● Exercise directions
Copy each line of the listing that includes "arrow".

● Data shown
- - -
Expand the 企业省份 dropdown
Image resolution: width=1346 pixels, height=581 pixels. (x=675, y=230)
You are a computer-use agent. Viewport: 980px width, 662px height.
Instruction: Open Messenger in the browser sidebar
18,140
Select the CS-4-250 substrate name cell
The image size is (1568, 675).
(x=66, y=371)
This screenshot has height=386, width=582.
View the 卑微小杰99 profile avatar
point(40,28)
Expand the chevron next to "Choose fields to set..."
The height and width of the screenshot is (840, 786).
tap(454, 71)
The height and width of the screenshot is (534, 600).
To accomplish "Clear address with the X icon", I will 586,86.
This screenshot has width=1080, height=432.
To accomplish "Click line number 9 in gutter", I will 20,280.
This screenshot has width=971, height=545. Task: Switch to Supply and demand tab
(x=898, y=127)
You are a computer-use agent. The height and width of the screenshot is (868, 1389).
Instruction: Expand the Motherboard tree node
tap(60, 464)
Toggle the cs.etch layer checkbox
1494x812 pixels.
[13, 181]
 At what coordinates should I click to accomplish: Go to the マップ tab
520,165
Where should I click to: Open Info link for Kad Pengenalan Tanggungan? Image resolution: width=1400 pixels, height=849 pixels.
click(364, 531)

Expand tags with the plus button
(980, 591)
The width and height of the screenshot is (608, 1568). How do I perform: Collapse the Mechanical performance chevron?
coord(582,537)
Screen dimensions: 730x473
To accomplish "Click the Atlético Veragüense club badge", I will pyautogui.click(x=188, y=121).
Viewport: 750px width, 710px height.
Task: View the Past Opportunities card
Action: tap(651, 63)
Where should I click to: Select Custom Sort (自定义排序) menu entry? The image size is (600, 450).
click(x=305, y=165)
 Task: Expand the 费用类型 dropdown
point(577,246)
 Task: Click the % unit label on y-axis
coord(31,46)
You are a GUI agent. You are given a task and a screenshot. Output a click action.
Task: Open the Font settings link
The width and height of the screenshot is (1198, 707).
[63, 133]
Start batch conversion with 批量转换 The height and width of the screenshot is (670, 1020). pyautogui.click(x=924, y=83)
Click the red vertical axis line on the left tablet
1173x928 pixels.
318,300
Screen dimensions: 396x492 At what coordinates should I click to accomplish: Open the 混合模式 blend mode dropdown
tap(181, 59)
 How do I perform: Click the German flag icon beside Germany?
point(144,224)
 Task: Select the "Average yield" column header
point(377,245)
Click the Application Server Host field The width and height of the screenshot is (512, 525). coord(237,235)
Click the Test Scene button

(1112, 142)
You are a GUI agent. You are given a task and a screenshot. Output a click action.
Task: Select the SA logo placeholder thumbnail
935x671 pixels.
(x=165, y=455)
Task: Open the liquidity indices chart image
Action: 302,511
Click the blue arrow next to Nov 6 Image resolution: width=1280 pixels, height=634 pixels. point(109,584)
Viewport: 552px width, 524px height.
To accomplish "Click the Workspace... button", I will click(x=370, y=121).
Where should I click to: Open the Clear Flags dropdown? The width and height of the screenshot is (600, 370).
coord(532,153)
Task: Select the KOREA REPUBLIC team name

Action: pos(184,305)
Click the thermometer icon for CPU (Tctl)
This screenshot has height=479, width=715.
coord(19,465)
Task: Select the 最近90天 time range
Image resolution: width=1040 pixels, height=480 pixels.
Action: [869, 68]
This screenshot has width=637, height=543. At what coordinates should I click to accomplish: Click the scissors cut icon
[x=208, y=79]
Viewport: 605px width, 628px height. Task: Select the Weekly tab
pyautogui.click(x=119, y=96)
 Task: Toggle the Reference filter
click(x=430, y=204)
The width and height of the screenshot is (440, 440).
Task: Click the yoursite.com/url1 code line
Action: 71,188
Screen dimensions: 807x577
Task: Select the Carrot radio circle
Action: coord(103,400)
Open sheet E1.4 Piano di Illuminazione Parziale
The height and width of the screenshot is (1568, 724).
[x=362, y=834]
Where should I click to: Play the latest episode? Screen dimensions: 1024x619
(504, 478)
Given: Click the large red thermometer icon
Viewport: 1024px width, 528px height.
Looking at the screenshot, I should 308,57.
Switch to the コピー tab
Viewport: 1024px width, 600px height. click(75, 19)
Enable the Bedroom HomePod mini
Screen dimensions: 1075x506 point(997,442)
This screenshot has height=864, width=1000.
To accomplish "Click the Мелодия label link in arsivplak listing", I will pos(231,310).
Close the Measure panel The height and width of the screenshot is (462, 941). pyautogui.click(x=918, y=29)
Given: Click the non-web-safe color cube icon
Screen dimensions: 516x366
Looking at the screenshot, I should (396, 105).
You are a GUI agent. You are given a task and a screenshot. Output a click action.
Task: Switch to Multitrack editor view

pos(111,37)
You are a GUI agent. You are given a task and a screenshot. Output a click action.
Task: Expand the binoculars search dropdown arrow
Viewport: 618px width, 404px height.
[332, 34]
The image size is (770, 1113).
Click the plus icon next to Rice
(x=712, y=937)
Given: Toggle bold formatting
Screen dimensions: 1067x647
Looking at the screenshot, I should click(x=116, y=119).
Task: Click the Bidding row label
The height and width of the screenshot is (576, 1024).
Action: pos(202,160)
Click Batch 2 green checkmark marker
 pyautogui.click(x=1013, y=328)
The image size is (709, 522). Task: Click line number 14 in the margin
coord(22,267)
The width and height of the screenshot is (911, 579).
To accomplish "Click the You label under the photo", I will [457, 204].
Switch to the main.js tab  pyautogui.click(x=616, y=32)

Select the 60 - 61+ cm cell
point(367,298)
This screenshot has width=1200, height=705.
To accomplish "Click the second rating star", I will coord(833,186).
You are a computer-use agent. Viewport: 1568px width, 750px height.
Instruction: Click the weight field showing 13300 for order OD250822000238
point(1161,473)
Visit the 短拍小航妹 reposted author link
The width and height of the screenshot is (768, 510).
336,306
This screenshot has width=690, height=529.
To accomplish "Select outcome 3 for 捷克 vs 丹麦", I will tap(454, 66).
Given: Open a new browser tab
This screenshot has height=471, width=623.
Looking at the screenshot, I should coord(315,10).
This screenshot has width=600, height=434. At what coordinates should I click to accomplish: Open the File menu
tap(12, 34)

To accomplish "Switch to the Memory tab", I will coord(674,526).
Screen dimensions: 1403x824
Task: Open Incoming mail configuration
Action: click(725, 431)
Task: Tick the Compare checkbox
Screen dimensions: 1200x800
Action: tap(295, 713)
- - -
● Result below
Click the blue arrow next to Nov 6 Image resolution: width=1280 pixels, height=634 pixels. point(109,584)
Task: Expand the binoculars search dropdown arrow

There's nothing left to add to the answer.